Copy out all of the entries exactly as they appear.

☆ ☆ ☆ ☆ ☆

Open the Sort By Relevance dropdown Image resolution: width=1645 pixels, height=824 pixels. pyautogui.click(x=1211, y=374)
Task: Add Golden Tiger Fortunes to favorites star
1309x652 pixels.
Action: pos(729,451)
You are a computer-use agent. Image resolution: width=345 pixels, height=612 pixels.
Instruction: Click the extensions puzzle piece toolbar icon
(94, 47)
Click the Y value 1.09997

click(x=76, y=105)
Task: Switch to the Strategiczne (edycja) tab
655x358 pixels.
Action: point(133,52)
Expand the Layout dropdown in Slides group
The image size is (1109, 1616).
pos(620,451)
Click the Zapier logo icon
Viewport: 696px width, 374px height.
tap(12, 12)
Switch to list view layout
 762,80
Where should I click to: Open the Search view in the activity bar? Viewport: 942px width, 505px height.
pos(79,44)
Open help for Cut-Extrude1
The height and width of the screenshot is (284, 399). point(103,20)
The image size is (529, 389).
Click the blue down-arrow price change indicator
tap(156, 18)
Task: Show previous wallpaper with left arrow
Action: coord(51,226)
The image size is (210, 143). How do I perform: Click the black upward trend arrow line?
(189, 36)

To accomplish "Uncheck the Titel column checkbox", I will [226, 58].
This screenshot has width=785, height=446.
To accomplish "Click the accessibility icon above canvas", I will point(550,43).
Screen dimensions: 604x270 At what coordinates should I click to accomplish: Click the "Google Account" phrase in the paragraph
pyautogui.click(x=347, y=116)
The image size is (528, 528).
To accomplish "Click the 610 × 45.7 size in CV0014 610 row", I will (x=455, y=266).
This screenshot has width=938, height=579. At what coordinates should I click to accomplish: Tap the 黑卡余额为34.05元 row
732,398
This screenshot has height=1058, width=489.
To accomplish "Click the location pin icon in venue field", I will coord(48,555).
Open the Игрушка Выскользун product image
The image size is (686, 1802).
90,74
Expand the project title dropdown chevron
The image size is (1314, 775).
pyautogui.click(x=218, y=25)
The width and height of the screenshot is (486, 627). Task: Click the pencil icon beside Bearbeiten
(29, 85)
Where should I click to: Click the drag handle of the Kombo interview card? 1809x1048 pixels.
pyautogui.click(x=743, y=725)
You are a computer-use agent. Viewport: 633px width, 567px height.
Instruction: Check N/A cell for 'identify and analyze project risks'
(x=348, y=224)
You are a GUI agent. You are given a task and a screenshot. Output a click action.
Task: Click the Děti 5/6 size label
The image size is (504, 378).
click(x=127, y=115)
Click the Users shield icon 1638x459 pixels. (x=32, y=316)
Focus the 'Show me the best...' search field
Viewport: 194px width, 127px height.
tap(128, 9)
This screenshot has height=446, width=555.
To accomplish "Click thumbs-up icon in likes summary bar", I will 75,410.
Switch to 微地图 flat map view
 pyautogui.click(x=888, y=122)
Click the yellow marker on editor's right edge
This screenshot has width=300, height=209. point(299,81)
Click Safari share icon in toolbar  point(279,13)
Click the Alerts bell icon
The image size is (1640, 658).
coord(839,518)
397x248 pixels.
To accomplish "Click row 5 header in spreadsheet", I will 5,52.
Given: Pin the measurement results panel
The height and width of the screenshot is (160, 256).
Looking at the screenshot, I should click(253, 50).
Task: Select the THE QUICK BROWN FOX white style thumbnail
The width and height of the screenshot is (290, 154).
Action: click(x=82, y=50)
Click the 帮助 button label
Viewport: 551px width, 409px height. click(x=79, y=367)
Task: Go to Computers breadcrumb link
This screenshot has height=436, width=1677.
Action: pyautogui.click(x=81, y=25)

☆ ☆ ☆ ☆ ☆

ANSWER SPACE>
Open the Sort By Relevance dropdown Image resolution: width=1645 pixels, height=824 pixels. pyautogui.click(x=1211, y=374)
Task: Add Golden Tiger Fortunes to favorites star
1309x652 pixels.
Action: pos(729,451)
You are a computer-use agent. Image resolution: width=345 pixels, height=612 pixels.
Instruction: Click the extensions puzzle piece toolbar icon
(94, 47)
Click the Y value 1.09997

click(x=76, y=105)
Task: Switch to the Strategiczne (edycja) tab
655x358 pixels.
Action: point(133,52)
Expand the Layout dropdown in Slides group
The image size is (1109, 1616).
pos(620,451)
Click the Zapier logo icon
Viewport: 696px width, 374px height.
tap(12, 12)
Switch to list view layout
 762,80
Where should I click to: Open the Search view in the activity bar? Viewport: 942px width, 505px height.
pos(79,44)
Open help for Cut-Extrude1
The height and width of the screenshot is (284, 399). point(103,20)
The image size is (529, 389).
Click the blue down-arrow price change indicator
tap(156, 18)
Task: Show previous wallpaper with left arrow
Action: coord(51,226)
The image size is (210, 143). How do I perform: Click the black upward trend arrow line?
(189, 36)

To accomplish "Uncheck the Titel column checkbox", I will [226, 58].
This screenshot has width=785, height=446.
To accomplish "Click the accessibility icon above canvas", I will point(550,43).
Screen dimensions: 604x270 At what coordinates should I click to accomplish: Click the "Google Account" phrase in the paragraph
pyautogui.click(x=347, y=116)
The image size is (528, 528).
To accomplish "Click the 610 × 45.7 size in CV0014 610 row", I will (x=455, y=266).
This screenshot has width=938, height=579. At what coordinates should I click to accomplish: Tap the 黑卡余额为34.05元 row
732,398
This screenshot has height=1058, width=489.
To accomplish "Click the location pin icon in venue field", I will coord(48,555).
Open the Игрушка Выскользун product image
The image size is (686, 1802).
90,74
Expand the project title dropdown chevron
The image size is (1314, 775).
pyautogui.click(x=218, y=25)
The width and height of the screenshot is (486, 627). Task: Click the pencil icon beside Bearbeiten
(29, 85)
Where should I click to: Click the drag handle of the Kombo interview card? 1809x1048 pixels.
pyautogui.click(x=743, y=725)
You are a computer-use agent. Viewport: 633px width, 567px height.
Instruction: Check N/A cell for 'identify and analyze project risks'
(x=348, y=224)
You are a GUI agent. You are given a task and a screenshot. Output a click action.
Task: Click the Děti 5/6 size label
The image size is (504, 378).
click(x=127, y=115)
Click the Users shield icon 1638x459 pixels. (x=32, y=316)
Focus the 'Show me the best...' search field
Viewport: 194px width, 127px height.
tap(128, 9)
This screenshot has height=446, width=555.
To accomplish "Click thumbs-up icon in likes summary bar", I will 75,410.
Switch to 微地图 flat map view
 pyautogui.click(x=888, y=122)
Click the yellow marker on editor's right edge
This screenshot has width=300, height=209. point(299,81)
Click Safari share icon in toolbar  point(279,13)
Click the Alerts bell icon
The image size is (1640, 658).
coord(839,518)
397x248 pixels.
To accomplish "Click row 5 header in spreadsheet", I will 5,52.
Given: Pin the measurement results panel
The height and width of the screenshot is (160, 256).
Looking at the screenshot, I should click(253, 50).
Task: Select the THE QUICK BROWN FOX white style thumbnail
The width and height of the screenshot is (290, 154).
Action: click(x=82, y=50)
Click the 帮助 button label
Viewport: 551px width, 409px height. click(x=79, y=367)
Task: Go to Computers breadcrumb link
This screenshot has height=436, width=1677.
Action: pyautogui.click(x=81, y=25)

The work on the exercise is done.